I will give you a brief overview of what is happening, but you should consult Qt documentation for further details pertaining to what exactly you need (http://qt.io). AppStudio/Runtime simply extend the Qt framework by creating some custom location related classes, so we won't maintain the kind of detailed documentation that it sounds like you need - The Qt Company should have this type of info. I found the following presentation that might help, but there are surely others out there - https://classes.soe.ucsc.edu/cmps160/Fall10/resources/qtexcerpt.pdf

Basically, Qt is a C++ framework that can be compiled across multiple platforms. The goal is to create one interface to program against, and that one interface will go into the different platforms and handle the differences between each. Android apps are typically developed in Java, so in order to talk with functionality implemented through Java, it must go through the Java Native Interface (JNI) and use the Android NDK. iOS apps are developed in Objective C (and Swift), and C++ can directly talk to Objective C. Qt creates a class, for example, a Qt Quick ComboBox, and the underlying code will go through the JNI and create an Android ComboBox (or the equivalent), and into Objective C, and create an iOS ComboBox (or the equivalent), etc for other platforms.

QML comes into the picture once the C++ class is developed. It is registered as a QML type, which means it can be declared in QML code.

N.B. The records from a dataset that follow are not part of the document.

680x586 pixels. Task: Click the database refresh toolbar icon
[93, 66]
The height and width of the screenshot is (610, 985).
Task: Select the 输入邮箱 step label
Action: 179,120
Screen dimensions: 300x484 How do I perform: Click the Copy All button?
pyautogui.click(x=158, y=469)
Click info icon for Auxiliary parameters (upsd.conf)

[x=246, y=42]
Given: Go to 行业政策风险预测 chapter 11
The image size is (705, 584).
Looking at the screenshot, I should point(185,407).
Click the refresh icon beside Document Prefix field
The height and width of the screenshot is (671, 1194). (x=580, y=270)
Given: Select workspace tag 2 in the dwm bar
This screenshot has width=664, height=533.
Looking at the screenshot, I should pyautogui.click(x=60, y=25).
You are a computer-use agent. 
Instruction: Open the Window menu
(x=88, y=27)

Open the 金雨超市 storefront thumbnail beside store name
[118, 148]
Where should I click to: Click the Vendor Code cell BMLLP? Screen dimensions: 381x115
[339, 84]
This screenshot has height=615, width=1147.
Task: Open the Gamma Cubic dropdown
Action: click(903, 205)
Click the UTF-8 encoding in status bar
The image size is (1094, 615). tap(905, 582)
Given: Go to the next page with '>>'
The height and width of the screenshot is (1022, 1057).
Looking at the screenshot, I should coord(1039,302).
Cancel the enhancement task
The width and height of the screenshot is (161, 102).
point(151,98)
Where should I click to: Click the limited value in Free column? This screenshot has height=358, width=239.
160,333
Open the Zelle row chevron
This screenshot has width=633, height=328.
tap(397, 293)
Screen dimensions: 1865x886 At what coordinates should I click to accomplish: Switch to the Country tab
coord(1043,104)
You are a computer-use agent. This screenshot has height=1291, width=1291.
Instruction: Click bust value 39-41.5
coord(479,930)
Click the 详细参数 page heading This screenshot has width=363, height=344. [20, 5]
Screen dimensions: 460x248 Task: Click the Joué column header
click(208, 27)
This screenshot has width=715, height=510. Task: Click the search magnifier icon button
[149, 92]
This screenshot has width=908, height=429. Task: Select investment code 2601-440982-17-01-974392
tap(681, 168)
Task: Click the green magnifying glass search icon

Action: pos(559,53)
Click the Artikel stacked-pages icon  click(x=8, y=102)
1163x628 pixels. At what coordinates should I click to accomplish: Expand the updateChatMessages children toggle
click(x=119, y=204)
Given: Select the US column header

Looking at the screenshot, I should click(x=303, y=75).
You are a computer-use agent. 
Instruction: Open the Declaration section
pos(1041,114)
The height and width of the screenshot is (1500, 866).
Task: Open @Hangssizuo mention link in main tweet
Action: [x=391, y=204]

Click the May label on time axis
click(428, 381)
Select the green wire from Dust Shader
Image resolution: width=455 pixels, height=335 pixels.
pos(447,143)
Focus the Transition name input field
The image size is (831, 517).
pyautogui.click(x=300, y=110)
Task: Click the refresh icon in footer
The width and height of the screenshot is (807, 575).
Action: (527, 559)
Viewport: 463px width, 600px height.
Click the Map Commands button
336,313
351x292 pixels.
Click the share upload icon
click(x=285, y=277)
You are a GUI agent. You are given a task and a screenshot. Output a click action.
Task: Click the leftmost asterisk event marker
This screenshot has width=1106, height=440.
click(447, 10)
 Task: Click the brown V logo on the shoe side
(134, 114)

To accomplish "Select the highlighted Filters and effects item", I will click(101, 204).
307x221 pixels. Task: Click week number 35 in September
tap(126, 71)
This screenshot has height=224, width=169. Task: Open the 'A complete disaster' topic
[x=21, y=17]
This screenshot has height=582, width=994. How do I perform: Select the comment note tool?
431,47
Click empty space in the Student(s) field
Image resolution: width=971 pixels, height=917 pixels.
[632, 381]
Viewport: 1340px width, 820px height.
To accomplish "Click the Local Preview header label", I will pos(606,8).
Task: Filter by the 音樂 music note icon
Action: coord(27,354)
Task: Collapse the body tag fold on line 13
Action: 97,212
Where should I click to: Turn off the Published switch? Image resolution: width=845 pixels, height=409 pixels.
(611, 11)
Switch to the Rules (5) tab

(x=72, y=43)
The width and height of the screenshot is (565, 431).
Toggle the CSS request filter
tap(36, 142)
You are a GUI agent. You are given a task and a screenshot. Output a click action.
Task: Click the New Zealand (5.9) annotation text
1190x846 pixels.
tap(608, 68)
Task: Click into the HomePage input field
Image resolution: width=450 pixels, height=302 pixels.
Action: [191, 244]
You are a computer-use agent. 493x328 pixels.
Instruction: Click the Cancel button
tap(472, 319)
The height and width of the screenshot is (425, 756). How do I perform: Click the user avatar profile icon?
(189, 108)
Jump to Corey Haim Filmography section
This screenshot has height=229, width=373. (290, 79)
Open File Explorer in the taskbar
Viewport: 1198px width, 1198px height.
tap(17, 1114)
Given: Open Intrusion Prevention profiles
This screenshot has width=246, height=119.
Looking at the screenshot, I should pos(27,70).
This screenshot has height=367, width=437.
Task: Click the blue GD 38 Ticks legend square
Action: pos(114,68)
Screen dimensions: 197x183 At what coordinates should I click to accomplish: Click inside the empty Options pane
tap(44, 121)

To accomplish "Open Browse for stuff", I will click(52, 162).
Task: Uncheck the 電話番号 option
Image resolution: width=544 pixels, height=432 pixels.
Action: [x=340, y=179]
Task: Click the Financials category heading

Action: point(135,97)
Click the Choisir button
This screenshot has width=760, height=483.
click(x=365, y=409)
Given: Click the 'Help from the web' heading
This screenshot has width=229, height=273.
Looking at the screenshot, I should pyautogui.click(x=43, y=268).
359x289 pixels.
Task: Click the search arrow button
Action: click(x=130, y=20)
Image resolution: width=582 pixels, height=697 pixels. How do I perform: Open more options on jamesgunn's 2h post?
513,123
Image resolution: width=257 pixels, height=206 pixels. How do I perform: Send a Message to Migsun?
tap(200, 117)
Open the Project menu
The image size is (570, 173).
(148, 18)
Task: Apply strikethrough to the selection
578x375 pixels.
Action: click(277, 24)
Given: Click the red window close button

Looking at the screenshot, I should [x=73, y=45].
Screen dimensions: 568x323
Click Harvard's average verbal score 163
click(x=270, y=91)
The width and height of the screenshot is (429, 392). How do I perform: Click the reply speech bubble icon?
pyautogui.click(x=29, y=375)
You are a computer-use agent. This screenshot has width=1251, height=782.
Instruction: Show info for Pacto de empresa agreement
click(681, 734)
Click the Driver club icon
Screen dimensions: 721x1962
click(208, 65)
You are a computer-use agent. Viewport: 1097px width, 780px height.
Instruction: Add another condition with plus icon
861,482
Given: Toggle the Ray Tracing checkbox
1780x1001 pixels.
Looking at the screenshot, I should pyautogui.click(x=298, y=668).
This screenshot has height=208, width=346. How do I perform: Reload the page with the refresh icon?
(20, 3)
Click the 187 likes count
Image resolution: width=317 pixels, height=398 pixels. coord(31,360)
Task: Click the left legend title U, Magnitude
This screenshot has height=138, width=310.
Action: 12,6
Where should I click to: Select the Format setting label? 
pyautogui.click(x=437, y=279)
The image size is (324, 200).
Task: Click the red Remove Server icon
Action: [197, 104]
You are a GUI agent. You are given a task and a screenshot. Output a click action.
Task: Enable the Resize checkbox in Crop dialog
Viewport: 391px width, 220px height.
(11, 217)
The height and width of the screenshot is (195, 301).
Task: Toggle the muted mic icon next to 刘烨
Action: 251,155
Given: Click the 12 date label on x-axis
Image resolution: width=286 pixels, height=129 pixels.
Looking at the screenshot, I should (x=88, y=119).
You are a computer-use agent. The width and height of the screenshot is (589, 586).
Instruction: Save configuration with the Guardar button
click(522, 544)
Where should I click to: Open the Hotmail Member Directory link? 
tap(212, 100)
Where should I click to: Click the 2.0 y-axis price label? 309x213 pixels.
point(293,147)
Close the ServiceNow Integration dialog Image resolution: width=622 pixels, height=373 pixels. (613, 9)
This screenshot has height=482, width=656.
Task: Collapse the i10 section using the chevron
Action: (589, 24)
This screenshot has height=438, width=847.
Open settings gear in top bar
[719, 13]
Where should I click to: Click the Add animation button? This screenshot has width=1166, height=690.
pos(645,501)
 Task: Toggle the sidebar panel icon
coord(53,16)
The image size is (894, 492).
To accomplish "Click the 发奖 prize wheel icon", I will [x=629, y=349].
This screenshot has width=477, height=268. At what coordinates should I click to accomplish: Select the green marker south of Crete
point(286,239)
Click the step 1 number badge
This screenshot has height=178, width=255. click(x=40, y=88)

Macros in the C++ class expose properties and methods to be get/set/called from the QML side. QML is built on top of a JavaScript engine, which is where you get the JavaScript syntax from. However, the underlying classes that it is interacting with are actually written in C++, not JavaScript.

One thing to note is that QML itself is not actually compiled- the underlying C++ class is compiled, but QML uses Just-in-time compilation technique, which is why AppStudio's player can just load your projects without you needing to actually compile anything. More details about how this works can be found here - Qt Quick Compiler 3.0

This is by no means comprehensive, but hopefully this helps get you on the right track. It also might be worth contacting Qt to try and get some of the specific info you get, or you could try posting on their forums as well.